— Teks yang Disediakan —
■ ■ ■ ■ ■
Oleh SAEFUL MILLAH
Menyimak semakin banyaknya kejadian bencana alam seperti banjir dan longsor yang menimpa beberapa kawasan di Provinsi Jawa Barat belakangan ini, juga dengan tingkat kerugian serta korbannya yang kian memprihatinkan, saya diingatkan kembali oleh tesisnya ”Kelompok Roma” yang pernah diangkat sekitar 38 tahun yang lalu. Dalam bukunya ”The Limits to Growth” (1972), kelompok yang pernah membuat panas dingin dunia itu mengingatkan kita begini, ”Jika kecenderungan-kecenderungan seperti diperlihatkan masa lampau diteruskan, dunia akan melampaui batas-batas kemampuannya untuk berkembang dalam beberapa generasi lagi dan sesudah itu akan mengalami banyak bencana.”
Pertumbuhan penduduk yang tinggi, pembangunan industri yang tidak terkendali, jumlah penduduk miskin yang terus meningkat, sumber daya alam yang kian terkuras serta lingkungan hidup yang kian terancam, adalah lima kecenderungan global saling terkait yang apabila gagal dikendalikan akan menimbulkan banyak bencana. Bukan saja bencana alam, tetapi juga bencana sosial dalam berbagai bentuknya.
Itulah pula lima kecenderungan yang sesungguhnya sedang berlangsung di provinsi paling banyak penduduknya ini, Jawa Barat. Dengan laju pertumbuhan penduduk relatif tinggi, jumlah manusia yang menghuni provinsi ini meningkat dari 39 juta pada 2005 menjadi sekitar 43 juta saat ini. Ini berarti dalam kurun waktu lima tahun terakhir saja, secara absolut penduduk Jawa Barat bertambah sekitar empat juta jiwa, atau sekitar 800.000 jiwa setiap tahunnya.
■ ■ ■ ■ ■
— Data yang Disediakan —
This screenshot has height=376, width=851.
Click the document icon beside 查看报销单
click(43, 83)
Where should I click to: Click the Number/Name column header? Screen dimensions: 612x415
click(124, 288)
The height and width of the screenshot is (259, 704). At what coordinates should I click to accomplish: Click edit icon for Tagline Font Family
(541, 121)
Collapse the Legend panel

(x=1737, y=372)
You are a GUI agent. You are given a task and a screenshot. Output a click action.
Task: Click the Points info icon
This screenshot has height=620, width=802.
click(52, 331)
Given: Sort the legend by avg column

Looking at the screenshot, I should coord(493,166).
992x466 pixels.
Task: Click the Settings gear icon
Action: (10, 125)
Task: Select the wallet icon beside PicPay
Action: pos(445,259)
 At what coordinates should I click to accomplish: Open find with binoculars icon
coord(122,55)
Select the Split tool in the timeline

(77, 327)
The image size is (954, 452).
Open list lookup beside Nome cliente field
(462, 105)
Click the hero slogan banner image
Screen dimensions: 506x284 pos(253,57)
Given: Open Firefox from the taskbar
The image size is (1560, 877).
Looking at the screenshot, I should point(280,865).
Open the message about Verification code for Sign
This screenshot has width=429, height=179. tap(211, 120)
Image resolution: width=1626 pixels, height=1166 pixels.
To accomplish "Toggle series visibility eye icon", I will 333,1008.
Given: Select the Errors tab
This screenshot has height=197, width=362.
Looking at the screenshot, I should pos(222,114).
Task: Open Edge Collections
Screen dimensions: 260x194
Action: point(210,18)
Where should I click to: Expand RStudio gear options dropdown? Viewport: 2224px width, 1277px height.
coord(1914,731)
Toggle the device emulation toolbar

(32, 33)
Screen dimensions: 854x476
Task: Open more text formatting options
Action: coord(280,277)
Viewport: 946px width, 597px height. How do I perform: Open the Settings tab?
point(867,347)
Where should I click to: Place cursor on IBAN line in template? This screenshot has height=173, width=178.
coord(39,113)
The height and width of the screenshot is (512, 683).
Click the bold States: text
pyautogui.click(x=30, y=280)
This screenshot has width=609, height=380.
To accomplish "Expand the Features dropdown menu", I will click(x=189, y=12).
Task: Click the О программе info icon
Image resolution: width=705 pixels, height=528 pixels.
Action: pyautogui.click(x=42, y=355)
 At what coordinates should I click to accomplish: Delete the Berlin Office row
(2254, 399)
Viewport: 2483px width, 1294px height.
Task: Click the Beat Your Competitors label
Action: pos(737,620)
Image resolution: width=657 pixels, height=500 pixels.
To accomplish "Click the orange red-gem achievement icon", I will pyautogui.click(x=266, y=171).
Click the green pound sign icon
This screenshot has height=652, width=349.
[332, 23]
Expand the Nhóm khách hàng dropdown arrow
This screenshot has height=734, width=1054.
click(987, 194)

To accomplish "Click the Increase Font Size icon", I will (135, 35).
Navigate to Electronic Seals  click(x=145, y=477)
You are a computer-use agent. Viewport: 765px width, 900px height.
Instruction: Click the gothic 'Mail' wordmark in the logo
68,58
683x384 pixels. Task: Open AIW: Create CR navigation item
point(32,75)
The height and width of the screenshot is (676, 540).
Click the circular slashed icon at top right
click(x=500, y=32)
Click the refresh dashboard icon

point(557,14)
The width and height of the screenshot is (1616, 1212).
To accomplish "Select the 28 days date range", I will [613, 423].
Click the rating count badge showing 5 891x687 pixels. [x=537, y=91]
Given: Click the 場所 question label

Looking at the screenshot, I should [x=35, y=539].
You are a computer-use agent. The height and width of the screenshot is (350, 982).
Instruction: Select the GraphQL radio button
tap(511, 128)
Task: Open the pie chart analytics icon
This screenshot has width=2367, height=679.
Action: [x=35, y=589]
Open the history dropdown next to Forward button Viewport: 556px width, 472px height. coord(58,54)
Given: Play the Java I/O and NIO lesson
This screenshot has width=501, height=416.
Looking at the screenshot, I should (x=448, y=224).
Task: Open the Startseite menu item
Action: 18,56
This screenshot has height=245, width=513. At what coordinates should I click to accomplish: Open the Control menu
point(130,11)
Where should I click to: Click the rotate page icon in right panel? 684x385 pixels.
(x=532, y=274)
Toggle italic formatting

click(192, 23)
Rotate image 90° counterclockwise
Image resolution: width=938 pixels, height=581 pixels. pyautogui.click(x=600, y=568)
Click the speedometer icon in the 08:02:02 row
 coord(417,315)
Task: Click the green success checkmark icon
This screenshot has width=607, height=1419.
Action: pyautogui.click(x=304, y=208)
■ ■ ■ ■ ■
— Yang Perlu Dikerjakan —
A - Tulis lagi sebagian tulisan tentang bencana alam di atas, mulai dari bagian yang memuat "Itulah pula lima" dan berhenti setelah "jiwa setiap tahunnya.". Tukar setiap "Jawa Barat" dengan "Jabar".
B - Sebutkan kelima kecenderungan global yang saling terkait menurut tulisan tentang bencana alam di atas.
C - Teruskan tulisan tentang bencana alam di atas, mulai setelah kalimat terakhirnya.

— Jawaban yang Diberikan —
A -
Itulah pula lima kecenderungan yang sesungguhnya sedang berlangsung di provinsi paling banyak penduduknya ini, Jabar. Dengan laju pertumbuhan penduduk relatif tinggi, jumlah manusia yang menghuni provinsi ini meningkat dari 39 juta pada 2005 menjadi sekitar 43 juta saat ini. Ini berarti dalam kurun waktu lima tahun terakhir saja, secara absolut penduduk Jabar bertambah sekitar empat juta jiwa, atau sekitar 800.000 jiwa setiap tahunnya.

B - Pertumbuhan penduduk yang tinggi; pembangunan industri yang tidak terkendali; jumlah penduduk miskin yang terus meningkat; sumber daya alam yang kian terkuras; lingkungan hidup yang kian terancam.

C -
Celakanya, kecenderungan itu diperparah lagi persoalan kemiskinan yang dari dulu sampai sekarang begitu sulit diturunkan. Padahal, karena keterdesakan hidupnya, sebagian di antara mereka terpaksa harus merambah hutan, bukit, atau pegunungan sebagai satu-satunya pilihan. Bahkan, sebagian di antara mereka nekat memilih daerah rawan bencana, misalnya bantaran kali untuk dijadikan tempat tinggalnya. Itulah pula yang membuat kehidupan penduduk miskin pada umumnya begitu akrab dengan bencana.
Karena tingginya laju pertumbuhan penduduk pada satu sisi dan lemahnya pengendalian tata ruang pada sisi yang lain, pertumbuhan industri pun berlangsung menjadi tidak terkendali. Saking tidak terkendalinya, kadang kita sulit membedakan mana yang namanya pembangunan dan mana yang namanya pemerkosaan lingkungan, mana yang namanya peningkatan investasi dan mana yang disebut eksploitasi.
Di sini, kombinasi antara tingginya laju pertumbuhan penduduk, besarnya angka kemiskinan, lemahnya pengendalian tata ruang, termasuk lemahnya penegakan aturan, pertumbuhan industri yang tidak terkendali, semakin sempitnya lahan, hadir menyatu dalam dinamika sistem yang semakin mempercepat proses terjadinya degradasi lingkungan penyebab terjadinya banyak bencana.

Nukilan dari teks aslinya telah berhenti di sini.